Advanced shapefile upload
Duration is 5 min
Shapefiles are an infinitely variable format, and there will be cases where you may need to manipulate or modify the data in order to import it into your Data Hub space. You can do this with other open-source geospatial tools, specifically mapshaper and QGIS.
mapshaper
mapshaper is a command-line tool for editing and manipulating geospatial data in a variety of common formats.
Note that mapshaper can modify shapefiles directly, or convert shapefiles into GeoJSON. Converting to GeoJSON will give you more options and faster uploads when bringing the data into HERE Studio.
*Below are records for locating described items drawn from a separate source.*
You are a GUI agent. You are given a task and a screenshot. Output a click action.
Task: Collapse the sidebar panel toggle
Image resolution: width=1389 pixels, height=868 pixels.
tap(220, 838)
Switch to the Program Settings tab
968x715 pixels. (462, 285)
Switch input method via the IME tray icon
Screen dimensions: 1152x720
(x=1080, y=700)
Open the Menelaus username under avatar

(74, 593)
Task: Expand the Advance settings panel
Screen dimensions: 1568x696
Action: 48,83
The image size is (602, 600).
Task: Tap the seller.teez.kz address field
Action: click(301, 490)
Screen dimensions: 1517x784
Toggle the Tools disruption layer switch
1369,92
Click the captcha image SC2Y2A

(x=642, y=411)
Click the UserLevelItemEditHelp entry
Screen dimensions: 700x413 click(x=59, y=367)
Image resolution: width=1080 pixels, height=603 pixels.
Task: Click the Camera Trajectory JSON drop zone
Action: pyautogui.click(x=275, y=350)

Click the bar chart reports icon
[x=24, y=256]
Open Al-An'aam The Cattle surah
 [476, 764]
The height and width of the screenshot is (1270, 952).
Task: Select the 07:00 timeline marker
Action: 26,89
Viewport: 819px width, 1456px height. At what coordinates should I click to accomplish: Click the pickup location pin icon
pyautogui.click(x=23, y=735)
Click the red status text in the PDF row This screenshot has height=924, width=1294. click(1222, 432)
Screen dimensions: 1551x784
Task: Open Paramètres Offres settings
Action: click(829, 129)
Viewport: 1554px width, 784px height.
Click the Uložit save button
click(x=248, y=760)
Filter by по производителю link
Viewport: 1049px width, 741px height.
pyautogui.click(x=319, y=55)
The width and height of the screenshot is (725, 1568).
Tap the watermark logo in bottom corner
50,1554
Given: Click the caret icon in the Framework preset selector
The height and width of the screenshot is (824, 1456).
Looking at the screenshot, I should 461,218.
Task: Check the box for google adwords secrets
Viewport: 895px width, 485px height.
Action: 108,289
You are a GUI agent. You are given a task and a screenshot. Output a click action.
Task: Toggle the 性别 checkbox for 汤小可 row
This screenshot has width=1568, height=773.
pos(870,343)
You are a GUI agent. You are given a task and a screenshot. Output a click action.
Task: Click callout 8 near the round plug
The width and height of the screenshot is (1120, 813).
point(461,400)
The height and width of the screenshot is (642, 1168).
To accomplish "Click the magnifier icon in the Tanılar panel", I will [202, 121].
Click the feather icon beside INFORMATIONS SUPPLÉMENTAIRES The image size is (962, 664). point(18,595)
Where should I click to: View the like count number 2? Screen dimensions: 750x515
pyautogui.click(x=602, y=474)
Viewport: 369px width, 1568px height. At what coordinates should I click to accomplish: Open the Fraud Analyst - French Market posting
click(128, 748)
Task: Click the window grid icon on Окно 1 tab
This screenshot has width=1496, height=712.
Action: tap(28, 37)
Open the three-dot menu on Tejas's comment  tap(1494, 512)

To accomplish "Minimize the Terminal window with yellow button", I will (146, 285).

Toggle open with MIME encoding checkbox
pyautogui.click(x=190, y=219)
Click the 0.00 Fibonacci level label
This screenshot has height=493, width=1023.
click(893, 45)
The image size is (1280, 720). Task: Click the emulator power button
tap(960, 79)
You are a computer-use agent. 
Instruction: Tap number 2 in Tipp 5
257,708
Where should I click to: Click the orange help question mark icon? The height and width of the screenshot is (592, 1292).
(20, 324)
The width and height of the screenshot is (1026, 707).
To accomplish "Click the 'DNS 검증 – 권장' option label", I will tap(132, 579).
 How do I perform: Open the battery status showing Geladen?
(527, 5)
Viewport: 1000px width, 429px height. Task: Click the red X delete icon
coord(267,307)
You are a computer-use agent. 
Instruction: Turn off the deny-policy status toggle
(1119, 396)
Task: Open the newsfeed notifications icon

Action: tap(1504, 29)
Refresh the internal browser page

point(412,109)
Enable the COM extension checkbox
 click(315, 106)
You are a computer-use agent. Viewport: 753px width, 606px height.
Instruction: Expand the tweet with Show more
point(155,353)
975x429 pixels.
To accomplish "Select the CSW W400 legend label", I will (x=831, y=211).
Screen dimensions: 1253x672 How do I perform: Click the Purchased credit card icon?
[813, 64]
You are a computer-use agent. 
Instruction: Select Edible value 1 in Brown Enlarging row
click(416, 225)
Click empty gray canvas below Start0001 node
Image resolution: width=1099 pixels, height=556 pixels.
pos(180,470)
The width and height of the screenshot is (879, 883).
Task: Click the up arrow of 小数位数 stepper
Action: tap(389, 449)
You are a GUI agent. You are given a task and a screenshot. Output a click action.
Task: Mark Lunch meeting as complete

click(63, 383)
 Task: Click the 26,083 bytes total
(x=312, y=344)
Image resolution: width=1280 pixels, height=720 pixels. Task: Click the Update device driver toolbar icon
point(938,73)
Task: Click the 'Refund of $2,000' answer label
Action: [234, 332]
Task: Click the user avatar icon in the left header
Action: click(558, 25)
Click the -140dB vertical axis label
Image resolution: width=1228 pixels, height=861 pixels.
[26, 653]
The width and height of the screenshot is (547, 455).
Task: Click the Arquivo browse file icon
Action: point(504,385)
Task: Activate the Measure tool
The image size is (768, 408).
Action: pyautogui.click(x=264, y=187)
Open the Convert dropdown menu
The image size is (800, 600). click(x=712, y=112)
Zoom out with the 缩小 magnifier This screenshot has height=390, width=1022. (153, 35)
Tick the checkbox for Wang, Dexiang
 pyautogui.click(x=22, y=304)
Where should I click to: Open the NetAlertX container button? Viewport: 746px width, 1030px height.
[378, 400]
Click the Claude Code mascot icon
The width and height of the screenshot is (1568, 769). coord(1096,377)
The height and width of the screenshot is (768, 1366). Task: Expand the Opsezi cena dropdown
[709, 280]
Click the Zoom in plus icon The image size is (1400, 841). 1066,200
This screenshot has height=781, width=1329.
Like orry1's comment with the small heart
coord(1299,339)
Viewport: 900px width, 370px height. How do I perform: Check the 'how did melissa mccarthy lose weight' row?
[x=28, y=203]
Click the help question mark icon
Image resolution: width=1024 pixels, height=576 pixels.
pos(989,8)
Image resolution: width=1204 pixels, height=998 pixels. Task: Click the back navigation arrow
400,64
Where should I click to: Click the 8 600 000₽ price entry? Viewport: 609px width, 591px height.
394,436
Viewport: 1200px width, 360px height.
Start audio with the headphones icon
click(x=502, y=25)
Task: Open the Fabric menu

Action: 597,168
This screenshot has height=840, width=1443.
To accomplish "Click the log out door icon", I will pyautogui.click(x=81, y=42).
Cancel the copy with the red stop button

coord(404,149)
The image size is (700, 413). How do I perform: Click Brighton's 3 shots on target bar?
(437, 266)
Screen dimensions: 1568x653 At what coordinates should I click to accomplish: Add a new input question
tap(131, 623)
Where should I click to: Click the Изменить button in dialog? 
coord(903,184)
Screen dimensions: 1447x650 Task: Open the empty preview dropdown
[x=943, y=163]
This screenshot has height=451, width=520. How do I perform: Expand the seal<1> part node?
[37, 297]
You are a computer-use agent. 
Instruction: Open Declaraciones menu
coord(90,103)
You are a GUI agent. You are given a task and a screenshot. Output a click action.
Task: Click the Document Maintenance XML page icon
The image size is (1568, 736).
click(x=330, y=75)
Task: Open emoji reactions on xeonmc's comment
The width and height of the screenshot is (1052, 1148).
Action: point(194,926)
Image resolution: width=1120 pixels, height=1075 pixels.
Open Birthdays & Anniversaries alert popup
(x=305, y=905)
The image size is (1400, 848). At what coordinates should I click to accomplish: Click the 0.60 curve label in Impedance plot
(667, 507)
The mapshaper documentation provides a wide variety of options, but a simple conversion command is:
mapshaper my_geodata.shp -o my_geodata.geojson
(Note that you can also specify -o format=geojson but mapshaper will also attempt use the extension of the output filename to determine the format.)
Data Hub QGIS plugin provided by HERE
Duration is 10 min
QGIS is an open source desktop GIS tool that lets you edit, visualize, manage, analyse and convert geospatial data. You can upload and download data from your Data Hub spaces using the Data Hub QGIS plugin. (The plugin is also available on Github.)
You can install the Data Hub QGIS plugin from within QGIS Plugin search tool if you have the “show experimental plugins” option checked in the plugin console settings.
experimental
You can easily open almost any shapefile in QGIS, at which point you can save it to your Data Hub spaces using the Data Hub QGIS plugin, or export it as GeoJSON to the desktop to use the Data Hub CLI streaming upload options.
Large individual features
Duration is 10 min
Some shapefiles may contain very large and extremely detailed individual lines or polygons. If a single feature is greater than 10-20MB, you may see 400 or 413 http errors when you try to upload the shapefile. In many cases, this level of detail is unnecessary for web mapping. If so, you can try to simplify the feature using mapshaper or QGIS. You may also want to adjust Data Hub CLI upload parameters so less data is sent in each API request.
Adjusting ‘chunk’ parameters
In order to optimize upload speed, the CLI “chunks” features together and then sends the chunk to the CLI. There are typically 200-400 features per chunk. While a large feature may be small enough to be uploaded, when combined with other features, it may be too large for the API.
You can adjust the chunk size using -c – in this example, the CLI will upload 100 features per API request:
here xyz upload spaceID -f large_features.shapefile -c 100
Depending on the size of the feature, you may want to try c -10 (ten per request) or c -1 (one at a time).
mapshaper
You can simplify lines and polygons in shapefiles using -simplify.
In this case, you must specify the output format as format=geojson as there is no filename extension for mapshaper to reference. The - enables stout.
QGIS
open the shapefile in QGIS
choose Vector -> Geometry Tools -> Simplify
save the simplified data to a new Data Hub space using the Data Hub plugin
Note that the Simplify tool works in decimal degrees, and the default is 1 degree, which is probably not what you want. Useful values depend on the extent and zoom levels of your map, but 0.01, 0.001 and 0.0001 are interesting values.
Very large shapefiles (> 200MB)
Duration is 10 min
The Data Hub CLI will attempt to load the entire shapefile into memory before uploading it to the API. This will generally work for shapefiles up to 200-300MB, but you will start to see Node.js memory errors for shapefiles larger than that.
While GeoJSON and CSVs can be streamed via the upload -s option, this option is not yet available for shapefiles. You will have the most success converting the shapefile to GeoJSON and then uploading to HERE Studio.
Note that -a is not available when -s is used, but you can still specify properties to convert into tags using -p.
You can also open the very large shapefile in QGIS and save directly to a Data Hub space using the Data Hub QGIS plugin, though this will be slower than using the CLI streaming feature.
Projections and CRS (Coordinate Reference Systems)
Duration is 10 min
Just like standards, the beauty of projections is there are so many to choose from. GeoJSON expects points to be projected in Web Mercator (WGS84/EPSG:4326). Many shapefiles are in different projections, or use local projections without lat/lon coordinates (i.e. state plane). Fortunately, it is easy to get mapshaper to convert into GeoJSON-friendly coordinates.